Dataset records
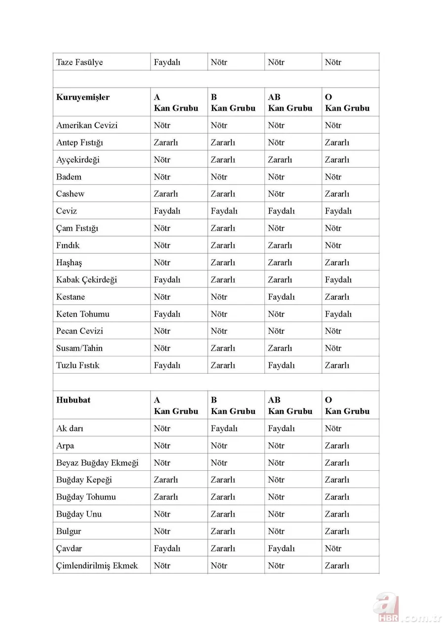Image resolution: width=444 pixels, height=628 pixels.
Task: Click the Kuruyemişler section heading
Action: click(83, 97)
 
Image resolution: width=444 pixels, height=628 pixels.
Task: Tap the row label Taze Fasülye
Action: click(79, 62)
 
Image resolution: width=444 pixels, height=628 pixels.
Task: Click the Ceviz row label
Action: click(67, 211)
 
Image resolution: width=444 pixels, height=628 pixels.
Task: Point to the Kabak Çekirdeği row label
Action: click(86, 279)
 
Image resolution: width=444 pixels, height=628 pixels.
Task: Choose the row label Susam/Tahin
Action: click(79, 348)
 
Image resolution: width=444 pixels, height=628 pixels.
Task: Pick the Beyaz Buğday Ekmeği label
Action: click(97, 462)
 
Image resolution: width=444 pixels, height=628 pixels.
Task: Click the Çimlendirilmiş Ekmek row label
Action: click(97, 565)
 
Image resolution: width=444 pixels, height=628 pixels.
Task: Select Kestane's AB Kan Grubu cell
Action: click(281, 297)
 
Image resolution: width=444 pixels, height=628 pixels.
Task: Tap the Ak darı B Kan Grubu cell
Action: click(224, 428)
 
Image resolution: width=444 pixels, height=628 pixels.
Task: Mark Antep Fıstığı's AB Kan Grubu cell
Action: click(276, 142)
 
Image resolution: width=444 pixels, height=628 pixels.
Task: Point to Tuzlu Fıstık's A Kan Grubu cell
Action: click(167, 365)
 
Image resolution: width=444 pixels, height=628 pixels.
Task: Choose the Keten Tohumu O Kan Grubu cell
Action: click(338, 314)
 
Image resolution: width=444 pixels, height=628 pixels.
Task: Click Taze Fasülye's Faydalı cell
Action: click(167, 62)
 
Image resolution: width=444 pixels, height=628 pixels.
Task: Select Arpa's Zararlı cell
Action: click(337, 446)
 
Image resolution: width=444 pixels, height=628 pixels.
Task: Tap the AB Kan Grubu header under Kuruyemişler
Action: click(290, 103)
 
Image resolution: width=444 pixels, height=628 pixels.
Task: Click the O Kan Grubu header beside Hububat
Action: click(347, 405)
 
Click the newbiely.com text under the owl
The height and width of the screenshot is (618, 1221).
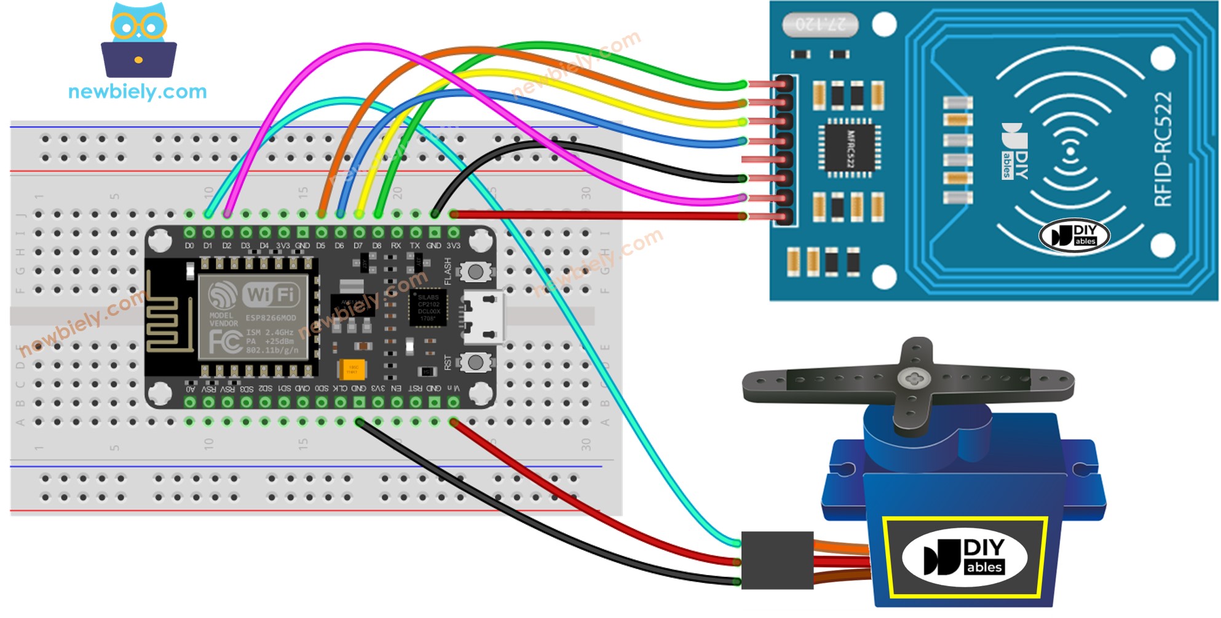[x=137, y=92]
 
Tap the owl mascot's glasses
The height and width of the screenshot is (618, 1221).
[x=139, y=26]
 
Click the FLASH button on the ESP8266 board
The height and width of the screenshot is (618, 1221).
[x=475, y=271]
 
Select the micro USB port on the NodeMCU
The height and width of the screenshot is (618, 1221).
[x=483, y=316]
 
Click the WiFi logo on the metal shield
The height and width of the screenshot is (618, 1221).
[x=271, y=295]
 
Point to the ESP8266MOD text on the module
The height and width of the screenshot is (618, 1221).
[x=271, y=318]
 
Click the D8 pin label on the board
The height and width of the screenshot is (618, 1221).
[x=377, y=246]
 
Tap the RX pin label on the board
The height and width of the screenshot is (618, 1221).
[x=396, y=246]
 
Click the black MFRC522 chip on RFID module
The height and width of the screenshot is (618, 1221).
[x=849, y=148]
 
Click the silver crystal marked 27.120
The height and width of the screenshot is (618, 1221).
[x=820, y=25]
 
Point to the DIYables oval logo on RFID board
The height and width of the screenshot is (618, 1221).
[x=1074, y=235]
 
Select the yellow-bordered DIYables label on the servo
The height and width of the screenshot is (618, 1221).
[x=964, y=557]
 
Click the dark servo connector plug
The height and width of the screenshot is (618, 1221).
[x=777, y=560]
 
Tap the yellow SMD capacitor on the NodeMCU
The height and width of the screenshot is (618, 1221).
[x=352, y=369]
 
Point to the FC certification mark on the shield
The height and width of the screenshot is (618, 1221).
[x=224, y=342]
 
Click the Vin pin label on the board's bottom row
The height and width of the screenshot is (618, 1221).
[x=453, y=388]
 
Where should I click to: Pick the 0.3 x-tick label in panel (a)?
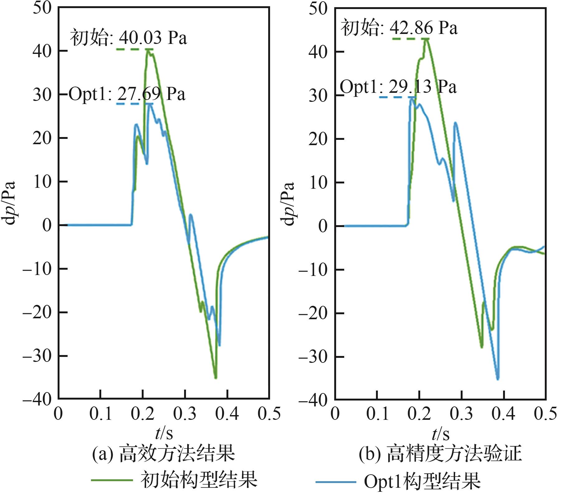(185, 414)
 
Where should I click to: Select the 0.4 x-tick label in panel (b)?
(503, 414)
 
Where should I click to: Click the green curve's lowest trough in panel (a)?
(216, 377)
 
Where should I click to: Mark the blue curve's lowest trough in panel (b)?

• **STATED TASK**: Write out these lines exactly as they appear, covering all the records, but leave the pictures out of your answer.

• **PROBLEM SOLUTION**:
Image resolution: width=444 pixels, height=628 pixels.
Task: Click the Kuruyemişler section heading
Action: click(83, 97)
 
Image resolution: width=444 pixels, height=628 pixels.
Task: Tap the row label Taze Fasülye
Action: click(79, 62)
 
Image resolution: width=444 pixels, height=628 pixels.
Task: Click the Ceviz row label
Action: click(67, 211)
 
Image resolution: width=444 pixels, height=628 pixels.
Task: Point to the Kabak Çekirdeği row label
Action: click(86, 279)
 
Image resolution: width=444 pixels, height=628 pixels.
Task: Choose the row label Susam/Tahin
Action: click(79, 348)
 
Image resolution: width=444 pixels, height=628 pixels.
Task: Pick the Beyaz Buğday Ekmeği label
Action: click(97, 462)
 
Image resolution: width=444 pixels, height=628 pixels.
Task: Click the Çimlendirilmiş Ekmek row label
Action: click(97, 565)
 
Image resolution: width=444 pixels, height=628 pixels.
Task: Select Kestane's AB Kan Grubu cell
Action: click(281, 297)
 
Image resolution: width=444 pixels, height=628 pixels.
Task: Tap the Ak darı B Kan Grubu cell
Action: click(224, 428)
 
Image resolution: width=444 pixels, height=628 pixels.
Task: Mark Antep Fıstığı's AB Kan Grubu cell
Action: click(276, 142)
 
Image resolution: width=444 pixels, height=628 pixels.
Task: Point to Tuzlu Fıstık's A Kan Grubu cell
Action: click(167, 365)
 
Image resolution: width=444 pixels, height=628 pixels.
Task: Choose the Keten Tohumu O Kan Grubu cell
Action: click(338, 314)
 
Image resolution: width=444 pixels, height=628 pixels.
Task: Click Taze Fasülye's Faydalı cell
Action: click(167, 62)
 
Image resolution: width=444 pixels, height=628 pixels.
Task: Select Arpa's Zararlı cell
Action: click(337, 446)
 
Image resolution: width=444 pixels, height=628 pixels.
Task: Tap the AB Kan Grubu header under Kuruyemişler
Action: click(290, 103)
 
Image resolution: width=444 pixels, height=628 pixels.
Task: Click the O Kan Grubu header beside Hububat
Action: click(347, 405)
 
Click the newbiely.com text under the owl
The height and width of the screenshot is (618, 1221).
[x=137, y=92]
 
Tap the owl mascot's glasses
The height and width of the screenshot is (618, 1221).
[x=139, y=26]
 
Click the FLASH button on the ESP8266 board
The height and width of the screenshot is (618, 1221).
[x=475, y=271]
 
Select the micro USB port on the NodeMCU
The height and width of the screenshot is (618, 1221).
[x=483, y=316]
 
Click the WiFi logo on the metal shield
The height and width of the screenshot is (618, 1221).
[x=271, y=295]
 
Point to the ESP8266MOD text on the module
The height and width of the screenshot is (618, 1221).
[x=271, y=318]
 
Click the D8 pin label on the board
The height and width of the screenshot is (618, 1221).
[x=377, y=246]
 
Tap the RX pin label on the board
The height and width of the screenshot is (618, 1221).
[x=396, y=246]
 
Click the black MFRC522 chip on RFID module
The height and width of the screenshot is (618, 1221).
[x=849, y=148]
 
Click the silver crystal marked 27.120
The height and width of the screenshot is (618, 1221).
[x=820, y=25]
 
Point to the DIYables oval logo on RFID board
The height and width of the screenshot is (618, 1221).
[x=1074, y=235]
 
Select the yellow-bordered DIYables label on the servo
The height and width of the screenshot is (618, 1221).
[x=964, y=557]
 
Click the dark servo connector plug
The height and width of the screenshot is (618, 1221).
[x=777, y=560]
 
Tap the yellow SMD capacitor on the NodeMCU
The height and width of the screenshot is (618, 1221).
[x=352, y=369]
 
Point to the FC certification mark on the shield
The height and width of the screenshot is (618, 1221).
[x=224, y=342]
 
Click the Vin pin label on the board's bottom row
The height and width of the screenshot is (618, 1221).
[x=453, y=388]
 
Where should I click to: Pick the 0.3 x-tick label in panel (a)?
(185, 414)
 
Where should I click to: Select the 0.4 x-tick label in panel (b)?
(503, 414)
 
Where should I click to: Click the green curve's lowest trough in panel (a)?
(216, 377)
 
Where should I click to: Mark the blue curve's lowest trough in panel (b)?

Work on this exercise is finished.